Исайя, гл. 61 ст.- 1–2
Ветер. Горы и степь. Крутые увалы. Снова в дорогу. В дорогу. В дорогу. Мы гложем даль, даль гложет нас. Где-то здесь обитали (вспомнил Кубратовы речи Руслан) ханы Батбай, Аспарух — пока не напали хазары. Булгары сместились, аланы остались. Еще до увалов, вставших на пути, ветвясь на север от Кавказа, и до Кубани, и редких адыгских селений, в степи, по соседству с шатрами булгар, попадались аланские веси: валы земляные, за ними — дома из плетней, обмазанных глинной.
Плуг да кнут пастуший, да вино, да боевой топорик — они составляли с виду суть жизни гордых алан. Дивились местным бабам русичи — с мечами, щитами; бабы в почете. Позже узнали — не все, лишь княжьих кровей. И поражались мужчинам, высоким, носатым, усатым. Думали: боже! — красивый народ.
Завидуя им, прямым и плечистым, Руслан, не забывший слов Урузмага, искал: что здесь русское?
И находил: в этих плетнях, валах земляных, очагах глинобитных, ямах для жита, лощеных горшках, оберегах — точно таких, как у русских, и в песнях, тихих, грустных, бесконечных, словно колыхание ковылей.

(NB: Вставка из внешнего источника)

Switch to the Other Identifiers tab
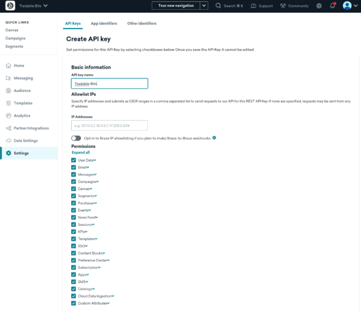This screenshot has width=361, height=311. click(142, 24)
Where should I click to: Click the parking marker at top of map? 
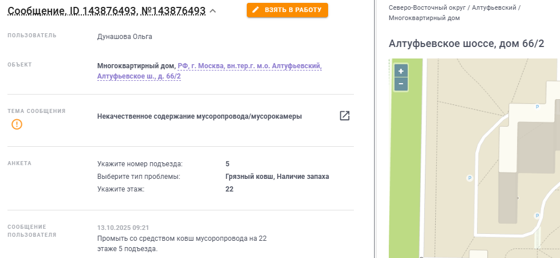pos(537,107)
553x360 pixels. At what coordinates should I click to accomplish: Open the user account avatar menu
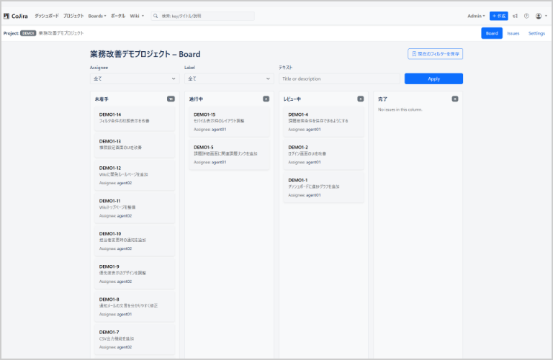[539, 16]
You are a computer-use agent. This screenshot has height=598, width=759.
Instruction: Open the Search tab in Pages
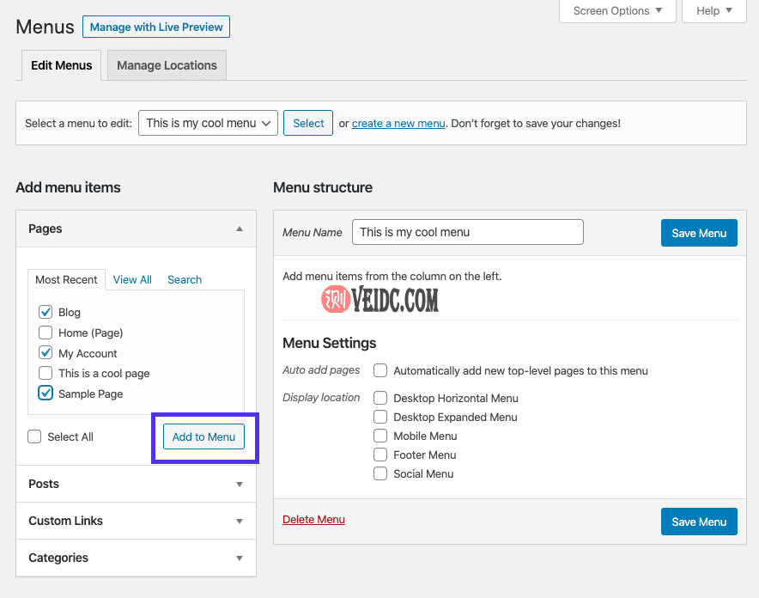point(185,279)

Будто он был здесь когда-то.
— Ох, песни! Славные песни.
— Да? — Урузмаг улыбнулся, довольный. — Но, честно сказать, поют лучше всех на Кавказе армене.
Однажды увидел Руслан: юная, в платье до пят, тонкая женщина, взяв полотенце, кувшин, долго стояла утром в углу, скудной струей наливая теплую, с паром, чистую воду в медный блестящий тазик, тихо смеясь. Личико — узкое, темное, нос тяжелый, глаза в толстых веках подслеповато прищурены. Бедра — в сомкнутых лапах его уместились бы. Смех на маленьких круглых губах — плачущий, жалкий.

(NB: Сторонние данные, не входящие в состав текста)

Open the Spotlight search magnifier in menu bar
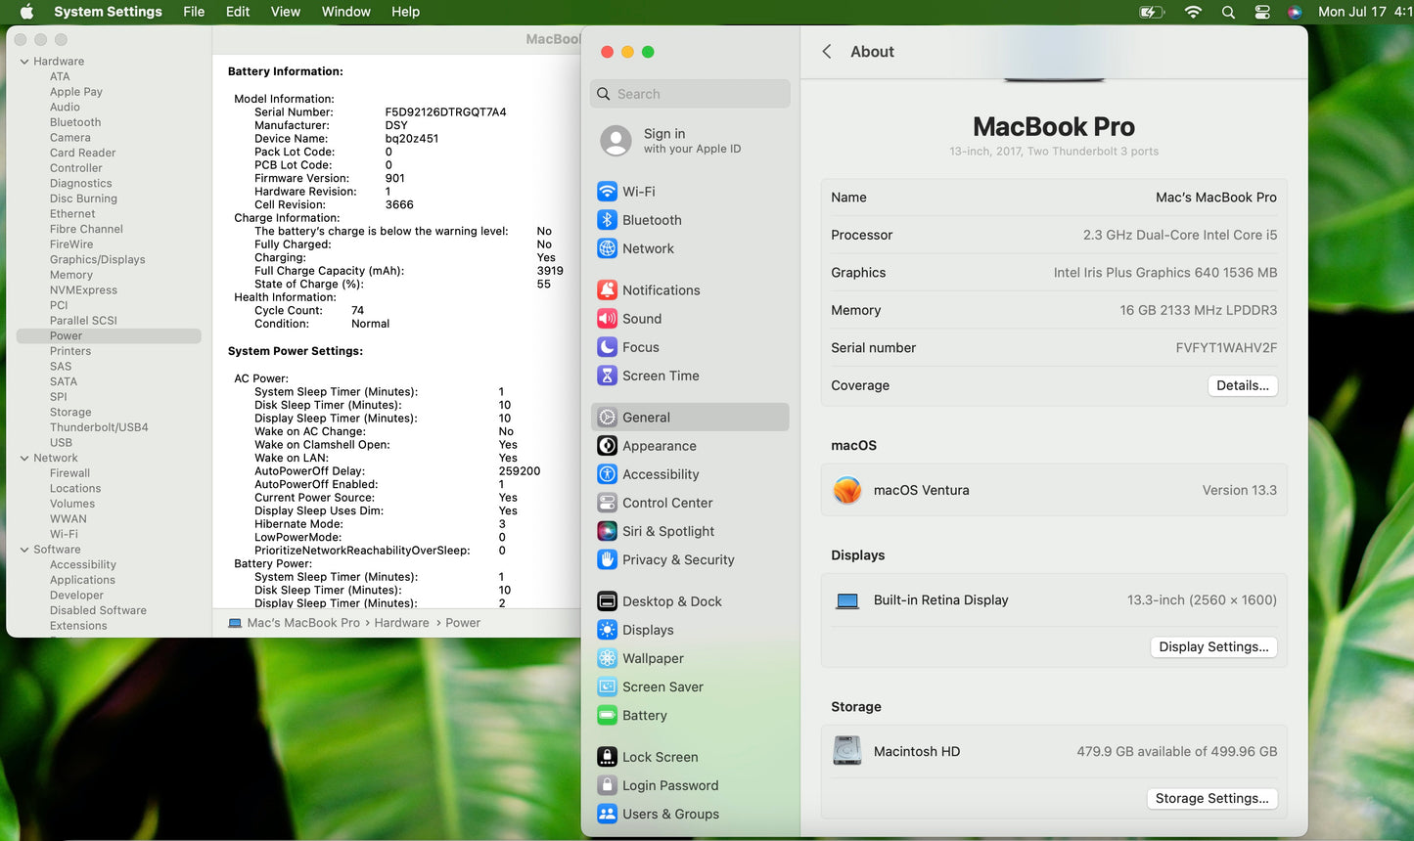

Тронута, что ли, бедняжка?
Глянула — смотрит Руслан, застеснялась. И, похоже, не оттого, что он смотрит, — приветлива, доброжелательна, видно, он ей по душе, — а оттого, что она совершала что-то убогое и надоевшее, но, должно быть, очень уж нужное. Кому-то, конечно, не ей.
Течет из кувшина в тазик вода — тазик уныло звенит, — стекает вода через край, уходит в канаву. В женщине — скорбь. Жизнь молодая уходит впустую, течет по замшелой канаве.

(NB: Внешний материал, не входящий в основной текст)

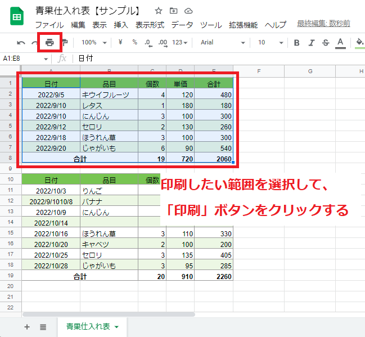The image size is (365, 337).
Task: Click the A1:E8 name box
Action: point(22,58)

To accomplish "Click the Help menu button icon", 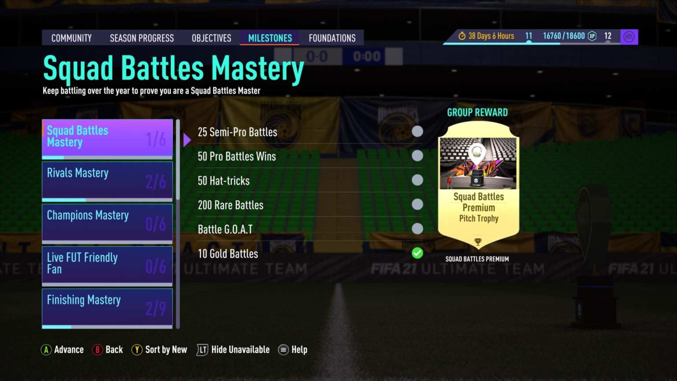I will click(283, 350).
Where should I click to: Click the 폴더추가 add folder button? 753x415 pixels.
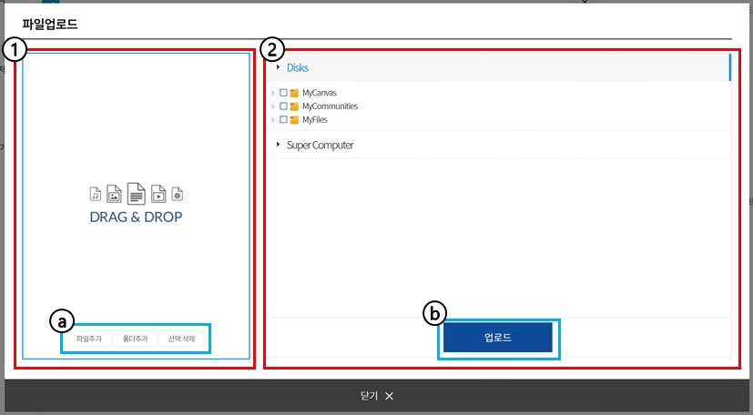pyautogui.click(x=135, y=339)
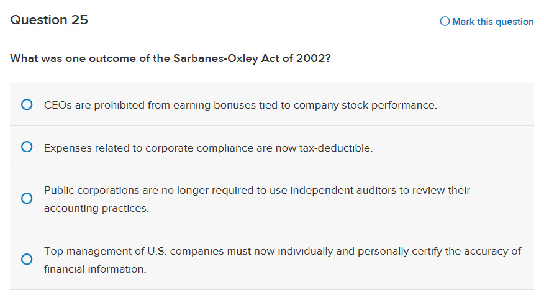Click the phrase company stock performance
The image size is (544, 305).
(x=365, y=106)
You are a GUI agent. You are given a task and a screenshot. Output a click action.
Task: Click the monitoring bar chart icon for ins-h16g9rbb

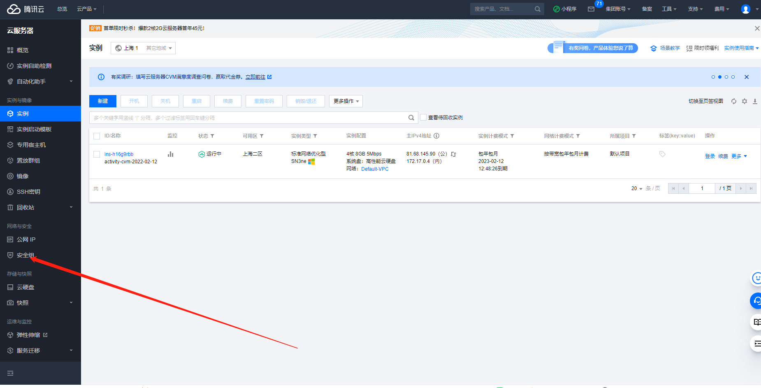pyautogui.click(x=170, y=154)
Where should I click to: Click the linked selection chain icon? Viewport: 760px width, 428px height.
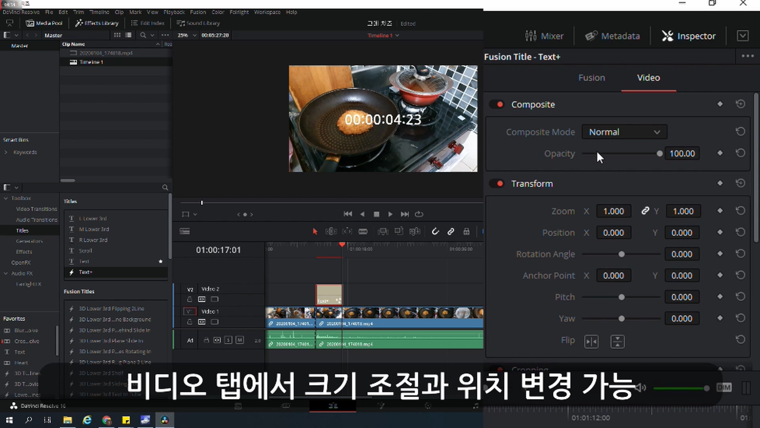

— Аза, сестрица моя, — пояснил Урузмаг. А! То-то они обнимались дотоле — когда алан и русич сюда забрели водички попить.
— Что это с нею?
— Мужу умыться дает.
— Где ж он, муж? — Смерд удивленно уставился в угол пустой, где робко она хлопотала — ни тени мужской у кривого столба, печально навес подпиравшего под небом синим, холодным.
— Умер полгода назад. Вредный был человек, — тьфу! — мир его праху.
— Умер? Зачем же…
— Так надо. Каждый вечер постель ему стелит, спит с духом бесплотным,
— И долго ей этак чудить?
— Полгода еще.
Злая потеха. Сколько сил у живых: уходит на мертвых. И вспомнил: а на Руси? С мертвыми бабы, правда, не спят, зато на могилы носят припасы, пьют и едят — кормят усопших, которые, — пеплом, костями горелыми смирно лежат в домовинах.